Normalization of serum lactic dehydrogenase in β-thalassemia patients following bone marrow transplantation

Serum lactic dehydrogenase (LDH) levels are mildly elevated in β-thalassemia major due to ineffective erythropoiesis. We reviewed the charts of 15 consecutive thalassemic children who underwent allogeneic, T-cell-depleted bone marrow transplantation (BMT) in our department during the last 3 years. Eleven patients had successful engraftment and are alive and well without evidence of disease, according to physical examinations, blood counts, and polymerase chain reaction (PCR) tests, with a median follow-up of 2 years.

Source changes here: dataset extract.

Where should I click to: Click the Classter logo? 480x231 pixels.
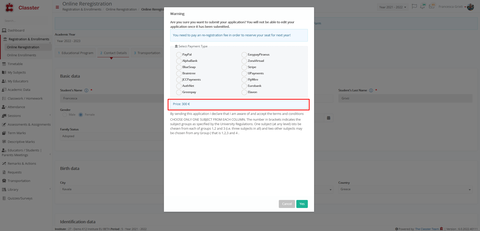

Two patients died due to transplantation-related complications, and two rejected the graft and received their backup autologous marrow. The LDH levels in the transplanted patients gradually decreased from an average of 952 ± 155 IU/L 10 days pre-transplant (N = 300-620) to 426 ± 56 IU/L at the day of transplantation, and stayed at approximately the same level post-transplant (489 ± 55 IU/L). By contrast, the LDH levels reverted to the pre-transplant value in those patients who rejected their marrow. The significance of this clinical observation for the pathophysiologic mechanism of intramedullary hemolysis and ineffective erythropoiesis in β-thalassemia major is discussed.